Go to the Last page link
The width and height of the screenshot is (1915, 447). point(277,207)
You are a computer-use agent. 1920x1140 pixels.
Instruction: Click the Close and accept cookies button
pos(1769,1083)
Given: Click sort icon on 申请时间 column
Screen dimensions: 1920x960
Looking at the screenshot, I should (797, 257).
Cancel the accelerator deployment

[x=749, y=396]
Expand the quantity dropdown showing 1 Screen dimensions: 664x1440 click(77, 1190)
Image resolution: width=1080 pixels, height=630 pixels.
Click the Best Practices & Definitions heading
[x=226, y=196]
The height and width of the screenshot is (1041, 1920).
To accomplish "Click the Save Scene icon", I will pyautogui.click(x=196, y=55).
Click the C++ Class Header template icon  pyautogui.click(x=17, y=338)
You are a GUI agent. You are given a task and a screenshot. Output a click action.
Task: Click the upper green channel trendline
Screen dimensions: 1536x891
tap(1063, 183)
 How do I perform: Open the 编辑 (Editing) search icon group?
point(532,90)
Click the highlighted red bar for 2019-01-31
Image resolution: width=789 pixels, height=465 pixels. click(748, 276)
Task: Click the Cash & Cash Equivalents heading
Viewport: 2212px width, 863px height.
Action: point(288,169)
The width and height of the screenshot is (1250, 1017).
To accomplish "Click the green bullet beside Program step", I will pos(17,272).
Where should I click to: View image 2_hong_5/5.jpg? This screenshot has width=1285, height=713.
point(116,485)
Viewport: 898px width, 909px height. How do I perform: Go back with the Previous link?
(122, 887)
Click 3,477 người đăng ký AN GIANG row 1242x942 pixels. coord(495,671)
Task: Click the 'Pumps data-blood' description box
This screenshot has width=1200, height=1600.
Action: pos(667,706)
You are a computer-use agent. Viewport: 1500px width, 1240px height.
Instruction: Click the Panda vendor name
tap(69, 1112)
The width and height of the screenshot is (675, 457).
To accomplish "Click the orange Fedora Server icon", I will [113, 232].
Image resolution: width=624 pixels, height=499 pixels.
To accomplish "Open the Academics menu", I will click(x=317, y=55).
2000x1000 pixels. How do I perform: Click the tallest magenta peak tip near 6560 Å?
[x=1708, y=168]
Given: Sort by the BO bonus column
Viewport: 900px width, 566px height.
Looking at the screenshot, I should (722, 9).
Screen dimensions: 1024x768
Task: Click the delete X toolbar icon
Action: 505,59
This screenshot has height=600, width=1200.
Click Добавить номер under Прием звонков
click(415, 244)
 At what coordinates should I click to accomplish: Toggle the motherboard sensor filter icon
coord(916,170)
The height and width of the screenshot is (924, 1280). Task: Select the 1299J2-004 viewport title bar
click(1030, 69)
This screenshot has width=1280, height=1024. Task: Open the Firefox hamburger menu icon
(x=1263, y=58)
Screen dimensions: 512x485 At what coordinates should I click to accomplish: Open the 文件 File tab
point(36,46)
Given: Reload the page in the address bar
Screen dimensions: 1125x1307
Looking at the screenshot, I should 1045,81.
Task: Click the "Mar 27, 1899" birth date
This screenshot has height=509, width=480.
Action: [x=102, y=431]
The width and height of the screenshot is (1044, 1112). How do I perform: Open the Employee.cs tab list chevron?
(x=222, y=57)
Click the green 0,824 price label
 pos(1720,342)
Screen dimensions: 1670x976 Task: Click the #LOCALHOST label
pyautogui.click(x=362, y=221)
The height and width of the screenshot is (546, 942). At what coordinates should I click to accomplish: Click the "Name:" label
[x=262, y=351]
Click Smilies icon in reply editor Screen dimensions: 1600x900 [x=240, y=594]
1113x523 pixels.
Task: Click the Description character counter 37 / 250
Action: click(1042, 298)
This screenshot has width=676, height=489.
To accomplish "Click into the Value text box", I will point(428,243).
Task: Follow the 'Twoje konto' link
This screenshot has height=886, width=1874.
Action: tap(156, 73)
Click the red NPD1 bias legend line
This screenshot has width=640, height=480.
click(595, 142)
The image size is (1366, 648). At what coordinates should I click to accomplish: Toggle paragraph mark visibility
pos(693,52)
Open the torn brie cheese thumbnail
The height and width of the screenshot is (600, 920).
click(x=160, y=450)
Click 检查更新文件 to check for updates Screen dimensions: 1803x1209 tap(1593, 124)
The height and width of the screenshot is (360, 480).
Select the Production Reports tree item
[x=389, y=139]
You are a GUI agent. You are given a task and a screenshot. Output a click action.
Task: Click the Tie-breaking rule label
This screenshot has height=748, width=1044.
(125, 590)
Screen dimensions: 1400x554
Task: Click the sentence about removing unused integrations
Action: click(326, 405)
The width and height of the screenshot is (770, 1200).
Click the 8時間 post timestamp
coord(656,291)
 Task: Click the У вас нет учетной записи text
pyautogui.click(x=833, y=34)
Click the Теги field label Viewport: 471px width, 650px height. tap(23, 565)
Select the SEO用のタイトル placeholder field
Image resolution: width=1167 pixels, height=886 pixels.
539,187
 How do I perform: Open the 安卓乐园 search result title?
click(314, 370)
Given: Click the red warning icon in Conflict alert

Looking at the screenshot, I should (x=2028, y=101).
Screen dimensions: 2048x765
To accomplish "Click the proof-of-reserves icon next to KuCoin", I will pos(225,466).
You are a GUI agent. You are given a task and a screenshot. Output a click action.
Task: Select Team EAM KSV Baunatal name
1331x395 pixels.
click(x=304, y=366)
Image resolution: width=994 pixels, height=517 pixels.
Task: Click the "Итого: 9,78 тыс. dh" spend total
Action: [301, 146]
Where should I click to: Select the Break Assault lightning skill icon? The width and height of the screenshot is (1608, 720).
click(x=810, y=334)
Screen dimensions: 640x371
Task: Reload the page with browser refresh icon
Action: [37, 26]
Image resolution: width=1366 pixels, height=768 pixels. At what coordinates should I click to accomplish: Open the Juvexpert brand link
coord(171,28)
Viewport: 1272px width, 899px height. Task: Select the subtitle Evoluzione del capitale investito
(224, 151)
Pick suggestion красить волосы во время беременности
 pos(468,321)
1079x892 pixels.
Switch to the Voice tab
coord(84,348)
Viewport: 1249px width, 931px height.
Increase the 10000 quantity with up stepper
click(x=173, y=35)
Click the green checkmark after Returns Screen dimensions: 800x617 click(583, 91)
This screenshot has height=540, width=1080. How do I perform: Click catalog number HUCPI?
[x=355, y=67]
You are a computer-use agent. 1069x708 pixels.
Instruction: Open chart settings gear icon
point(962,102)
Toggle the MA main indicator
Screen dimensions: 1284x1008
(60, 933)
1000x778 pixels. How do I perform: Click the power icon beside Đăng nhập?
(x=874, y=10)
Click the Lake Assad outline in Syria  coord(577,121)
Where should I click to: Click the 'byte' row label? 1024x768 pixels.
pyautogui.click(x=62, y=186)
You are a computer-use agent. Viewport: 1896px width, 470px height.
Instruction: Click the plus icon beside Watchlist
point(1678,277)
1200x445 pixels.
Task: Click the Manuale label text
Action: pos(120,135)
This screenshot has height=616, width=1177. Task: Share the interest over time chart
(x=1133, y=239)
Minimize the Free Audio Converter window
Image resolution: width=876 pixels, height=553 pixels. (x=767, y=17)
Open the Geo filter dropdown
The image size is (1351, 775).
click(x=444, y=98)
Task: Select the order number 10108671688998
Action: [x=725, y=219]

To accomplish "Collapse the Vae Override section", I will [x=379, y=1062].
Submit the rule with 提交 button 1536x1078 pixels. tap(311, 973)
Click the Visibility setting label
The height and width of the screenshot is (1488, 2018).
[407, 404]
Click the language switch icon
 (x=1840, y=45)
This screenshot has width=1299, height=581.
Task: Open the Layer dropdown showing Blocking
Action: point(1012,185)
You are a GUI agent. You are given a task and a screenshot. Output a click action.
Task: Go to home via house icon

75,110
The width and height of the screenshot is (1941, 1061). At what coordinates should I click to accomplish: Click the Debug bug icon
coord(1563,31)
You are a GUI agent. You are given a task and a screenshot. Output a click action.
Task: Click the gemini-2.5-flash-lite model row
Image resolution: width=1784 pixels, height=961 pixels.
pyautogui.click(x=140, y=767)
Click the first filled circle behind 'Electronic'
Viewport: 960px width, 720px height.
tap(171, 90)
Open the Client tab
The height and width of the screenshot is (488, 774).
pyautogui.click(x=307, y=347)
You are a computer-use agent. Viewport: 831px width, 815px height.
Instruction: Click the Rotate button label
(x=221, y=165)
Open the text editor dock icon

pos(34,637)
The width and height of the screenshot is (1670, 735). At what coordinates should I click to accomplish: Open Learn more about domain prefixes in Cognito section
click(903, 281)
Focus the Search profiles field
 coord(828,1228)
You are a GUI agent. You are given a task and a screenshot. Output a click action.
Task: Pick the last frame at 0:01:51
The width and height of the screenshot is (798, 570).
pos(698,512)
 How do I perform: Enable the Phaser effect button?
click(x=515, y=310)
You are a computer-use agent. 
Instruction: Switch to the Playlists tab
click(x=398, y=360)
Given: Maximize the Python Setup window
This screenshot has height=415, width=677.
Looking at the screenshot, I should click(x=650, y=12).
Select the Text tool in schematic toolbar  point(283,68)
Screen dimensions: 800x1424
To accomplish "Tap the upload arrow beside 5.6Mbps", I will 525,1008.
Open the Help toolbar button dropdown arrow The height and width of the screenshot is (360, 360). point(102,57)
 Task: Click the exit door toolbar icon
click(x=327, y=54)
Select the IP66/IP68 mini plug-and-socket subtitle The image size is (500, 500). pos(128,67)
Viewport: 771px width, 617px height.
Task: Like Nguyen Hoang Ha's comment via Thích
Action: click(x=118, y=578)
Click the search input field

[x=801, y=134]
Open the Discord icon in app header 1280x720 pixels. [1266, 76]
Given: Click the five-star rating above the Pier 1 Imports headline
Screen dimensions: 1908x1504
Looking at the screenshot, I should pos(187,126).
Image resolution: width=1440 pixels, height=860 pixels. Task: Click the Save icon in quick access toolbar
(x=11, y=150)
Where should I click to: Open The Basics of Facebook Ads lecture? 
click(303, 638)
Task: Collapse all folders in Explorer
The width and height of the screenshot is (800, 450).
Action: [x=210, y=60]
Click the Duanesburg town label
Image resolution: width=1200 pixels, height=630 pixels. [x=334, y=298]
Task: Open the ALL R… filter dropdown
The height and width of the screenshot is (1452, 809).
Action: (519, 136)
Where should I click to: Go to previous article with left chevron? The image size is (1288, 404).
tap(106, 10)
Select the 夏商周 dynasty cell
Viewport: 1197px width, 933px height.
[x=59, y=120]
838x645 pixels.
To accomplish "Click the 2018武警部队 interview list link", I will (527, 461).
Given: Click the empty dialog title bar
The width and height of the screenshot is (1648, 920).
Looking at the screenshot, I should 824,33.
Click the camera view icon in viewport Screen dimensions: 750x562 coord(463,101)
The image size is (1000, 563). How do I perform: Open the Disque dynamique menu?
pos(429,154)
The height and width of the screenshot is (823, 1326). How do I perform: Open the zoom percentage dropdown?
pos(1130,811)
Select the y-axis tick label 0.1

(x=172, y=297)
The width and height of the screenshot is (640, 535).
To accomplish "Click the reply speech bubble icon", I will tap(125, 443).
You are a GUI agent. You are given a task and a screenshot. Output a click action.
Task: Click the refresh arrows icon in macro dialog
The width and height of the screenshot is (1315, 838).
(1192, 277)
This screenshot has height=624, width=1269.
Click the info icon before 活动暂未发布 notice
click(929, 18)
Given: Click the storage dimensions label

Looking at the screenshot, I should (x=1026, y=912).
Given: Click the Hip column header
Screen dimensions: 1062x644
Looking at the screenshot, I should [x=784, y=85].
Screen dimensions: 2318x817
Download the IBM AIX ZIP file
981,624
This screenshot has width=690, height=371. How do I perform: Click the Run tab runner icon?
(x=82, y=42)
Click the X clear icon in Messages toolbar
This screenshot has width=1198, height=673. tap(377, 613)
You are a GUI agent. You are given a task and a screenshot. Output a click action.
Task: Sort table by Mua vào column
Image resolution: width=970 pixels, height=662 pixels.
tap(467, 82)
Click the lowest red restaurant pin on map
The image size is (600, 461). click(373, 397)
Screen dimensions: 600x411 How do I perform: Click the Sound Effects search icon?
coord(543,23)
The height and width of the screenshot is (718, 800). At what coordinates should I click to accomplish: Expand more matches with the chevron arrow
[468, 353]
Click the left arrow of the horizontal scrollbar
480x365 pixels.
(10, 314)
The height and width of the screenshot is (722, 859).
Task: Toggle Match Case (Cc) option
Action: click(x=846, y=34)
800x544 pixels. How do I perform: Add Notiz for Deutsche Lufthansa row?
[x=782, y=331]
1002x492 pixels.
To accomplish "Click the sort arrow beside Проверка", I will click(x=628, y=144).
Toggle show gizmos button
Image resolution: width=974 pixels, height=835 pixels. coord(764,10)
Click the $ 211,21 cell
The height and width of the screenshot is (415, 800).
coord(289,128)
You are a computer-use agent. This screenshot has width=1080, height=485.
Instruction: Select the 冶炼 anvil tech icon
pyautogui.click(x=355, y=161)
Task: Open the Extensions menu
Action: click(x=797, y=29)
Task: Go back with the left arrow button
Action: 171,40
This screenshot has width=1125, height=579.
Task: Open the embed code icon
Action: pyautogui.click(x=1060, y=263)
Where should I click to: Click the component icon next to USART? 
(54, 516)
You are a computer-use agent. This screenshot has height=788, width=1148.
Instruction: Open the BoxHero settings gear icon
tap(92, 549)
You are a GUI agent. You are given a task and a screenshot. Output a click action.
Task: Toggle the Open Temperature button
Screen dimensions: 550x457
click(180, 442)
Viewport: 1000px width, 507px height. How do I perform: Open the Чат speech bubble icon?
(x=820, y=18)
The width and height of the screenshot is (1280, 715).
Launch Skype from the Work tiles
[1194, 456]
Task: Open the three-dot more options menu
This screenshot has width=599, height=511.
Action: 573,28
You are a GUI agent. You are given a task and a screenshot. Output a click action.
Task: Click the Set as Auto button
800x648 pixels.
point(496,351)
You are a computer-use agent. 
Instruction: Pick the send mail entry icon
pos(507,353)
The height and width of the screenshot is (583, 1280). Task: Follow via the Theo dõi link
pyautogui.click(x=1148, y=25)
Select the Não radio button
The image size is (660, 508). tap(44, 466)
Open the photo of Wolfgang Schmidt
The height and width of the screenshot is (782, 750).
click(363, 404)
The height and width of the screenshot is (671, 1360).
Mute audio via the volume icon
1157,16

────────────────────

(What you are asked to do) Lines wanted from the listing above: the line with "Viewport: 1249px width, 931px height." up to and including the line with "You are a computer-use agent. 1069x708". Please write them out exactly, adding nothing else.

(Exercise response)
Viewport: 1249px width, 931px height.
Increase the 10000 quantity with up stepper
click(x=173, y=35)
Click the green checkmark after Returns Screen dimensions: 800x617 click(583, 91)
This screenshot has height=540, width=1080. How do I perform: Click catalog number HUCPI?
[x=355, y=67]
You are a computer-use agent. 1069x708 pixels.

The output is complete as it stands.